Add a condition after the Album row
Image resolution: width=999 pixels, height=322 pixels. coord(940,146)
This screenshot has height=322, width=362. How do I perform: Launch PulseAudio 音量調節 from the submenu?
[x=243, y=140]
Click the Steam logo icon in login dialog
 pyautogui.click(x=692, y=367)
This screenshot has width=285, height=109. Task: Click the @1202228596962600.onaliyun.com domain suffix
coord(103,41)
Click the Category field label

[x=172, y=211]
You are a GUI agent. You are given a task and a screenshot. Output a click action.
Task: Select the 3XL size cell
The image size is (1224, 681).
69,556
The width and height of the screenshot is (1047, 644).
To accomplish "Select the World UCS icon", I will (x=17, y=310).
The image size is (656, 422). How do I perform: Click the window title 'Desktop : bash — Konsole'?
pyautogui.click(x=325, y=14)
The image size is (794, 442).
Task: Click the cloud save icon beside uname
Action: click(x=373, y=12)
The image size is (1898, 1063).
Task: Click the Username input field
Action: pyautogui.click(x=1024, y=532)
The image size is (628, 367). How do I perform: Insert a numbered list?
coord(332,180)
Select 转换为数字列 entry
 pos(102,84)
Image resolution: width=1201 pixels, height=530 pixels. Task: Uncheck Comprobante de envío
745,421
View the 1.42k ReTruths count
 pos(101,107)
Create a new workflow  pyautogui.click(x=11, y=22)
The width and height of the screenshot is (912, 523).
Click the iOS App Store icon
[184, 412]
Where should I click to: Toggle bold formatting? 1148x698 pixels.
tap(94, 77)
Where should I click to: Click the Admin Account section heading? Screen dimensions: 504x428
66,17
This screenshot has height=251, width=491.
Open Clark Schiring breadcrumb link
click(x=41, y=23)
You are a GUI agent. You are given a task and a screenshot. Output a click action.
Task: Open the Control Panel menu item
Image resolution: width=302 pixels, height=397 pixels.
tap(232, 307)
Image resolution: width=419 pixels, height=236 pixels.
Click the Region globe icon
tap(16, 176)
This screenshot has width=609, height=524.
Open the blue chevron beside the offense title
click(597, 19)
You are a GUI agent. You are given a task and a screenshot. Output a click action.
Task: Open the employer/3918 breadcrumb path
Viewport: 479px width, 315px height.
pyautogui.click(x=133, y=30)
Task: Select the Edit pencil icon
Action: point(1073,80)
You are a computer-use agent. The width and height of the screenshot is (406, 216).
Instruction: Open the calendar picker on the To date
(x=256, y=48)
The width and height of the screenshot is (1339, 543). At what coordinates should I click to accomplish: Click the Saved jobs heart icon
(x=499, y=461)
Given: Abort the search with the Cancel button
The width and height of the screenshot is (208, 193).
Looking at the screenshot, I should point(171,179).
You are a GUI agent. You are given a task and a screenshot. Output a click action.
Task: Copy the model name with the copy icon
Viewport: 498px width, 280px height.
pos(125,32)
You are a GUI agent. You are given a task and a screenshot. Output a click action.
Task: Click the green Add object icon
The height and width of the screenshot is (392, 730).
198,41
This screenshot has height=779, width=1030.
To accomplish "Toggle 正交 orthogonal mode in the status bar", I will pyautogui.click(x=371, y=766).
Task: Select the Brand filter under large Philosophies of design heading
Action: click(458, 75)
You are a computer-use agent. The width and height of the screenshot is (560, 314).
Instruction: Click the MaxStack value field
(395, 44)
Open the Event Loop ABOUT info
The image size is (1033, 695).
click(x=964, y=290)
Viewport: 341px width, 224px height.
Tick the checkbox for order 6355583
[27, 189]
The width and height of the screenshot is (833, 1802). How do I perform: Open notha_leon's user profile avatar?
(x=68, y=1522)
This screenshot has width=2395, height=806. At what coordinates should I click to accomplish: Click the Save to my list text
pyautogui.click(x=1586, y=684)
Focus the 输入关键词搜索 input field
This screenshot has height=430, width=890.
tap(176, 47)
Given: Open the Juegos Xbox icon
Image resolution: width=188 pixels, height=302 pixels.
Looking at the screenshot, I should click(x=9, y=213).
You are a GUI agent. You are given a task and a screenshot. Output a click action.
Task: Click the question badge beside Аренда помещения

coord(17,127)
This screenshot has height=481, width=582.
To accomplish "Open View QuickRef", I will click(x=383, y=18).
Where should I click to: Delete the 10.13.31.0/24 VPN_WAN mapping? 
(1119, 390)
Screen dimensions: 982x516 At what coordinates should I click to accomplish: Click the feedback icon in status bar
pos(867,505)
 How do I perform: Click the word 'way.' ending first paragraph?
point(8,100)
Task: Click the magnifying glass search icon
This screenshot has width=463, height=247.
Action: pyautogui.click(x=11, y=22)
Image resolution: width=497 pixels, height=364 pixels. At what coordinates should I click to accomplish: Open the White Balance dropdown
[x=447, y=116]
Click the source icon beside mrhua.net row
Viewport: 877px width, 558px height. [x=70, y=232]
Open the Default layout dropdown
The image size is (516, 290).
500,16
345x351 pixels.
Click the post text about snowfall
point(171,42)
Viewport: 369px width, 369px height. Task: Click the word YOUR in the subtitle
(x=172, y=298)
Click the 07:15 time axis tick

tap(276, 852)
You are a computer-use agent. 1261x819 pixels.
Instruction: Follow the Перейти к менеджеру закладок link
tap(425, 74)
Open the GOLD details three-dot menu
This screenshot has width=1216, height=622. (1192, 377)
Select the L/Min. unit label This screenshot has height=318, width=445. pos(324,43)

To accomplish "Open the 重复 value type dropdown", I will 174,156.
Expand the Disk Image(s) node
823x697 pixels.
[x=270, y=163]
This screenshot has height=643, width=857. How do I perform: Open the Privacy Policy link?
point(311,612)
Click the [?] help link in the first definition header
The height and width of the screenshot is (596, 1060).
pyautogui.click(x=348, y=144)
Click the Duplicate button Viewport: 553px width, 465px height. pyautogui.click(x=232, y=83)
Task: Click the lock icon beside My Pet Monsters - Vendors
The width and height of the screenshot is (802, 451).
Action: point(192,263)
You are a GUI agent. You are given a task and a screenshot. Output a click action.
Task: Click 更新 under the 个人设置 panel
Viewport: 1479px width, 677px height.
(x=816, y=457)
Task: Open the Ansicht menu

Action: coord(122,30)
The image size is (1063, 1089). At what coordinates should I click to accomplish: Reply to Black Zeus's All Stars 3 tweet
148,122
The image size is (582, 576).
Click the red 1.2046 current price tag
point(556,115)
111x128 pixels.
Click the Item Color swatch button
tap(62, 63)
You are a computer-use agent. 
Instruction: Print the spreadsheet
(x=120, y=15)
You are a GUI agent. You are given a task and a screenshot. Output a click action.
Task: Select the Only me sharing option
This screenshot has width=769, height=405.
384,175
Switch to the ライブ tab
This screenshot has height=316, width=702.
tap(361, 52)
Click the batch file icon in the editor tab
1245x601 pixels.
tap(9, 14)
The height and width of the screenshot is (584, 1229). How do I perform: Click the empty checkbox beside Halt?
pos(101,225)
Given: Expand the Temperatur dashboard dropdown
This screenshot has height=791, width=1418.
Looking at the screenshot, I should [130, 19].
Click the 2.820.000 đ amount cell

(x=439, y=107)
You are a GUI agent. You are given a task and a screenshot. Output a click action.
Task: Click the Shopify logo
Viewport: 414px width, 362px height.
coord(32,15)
━━━━━━━━━━━━━━━━━━━━
- [Problem requirements]: Show each line in the listing above that has "search".

- [Response to this task]:
Given: Abort the search with the Cancel button
Task: Click the magnifying glass search icon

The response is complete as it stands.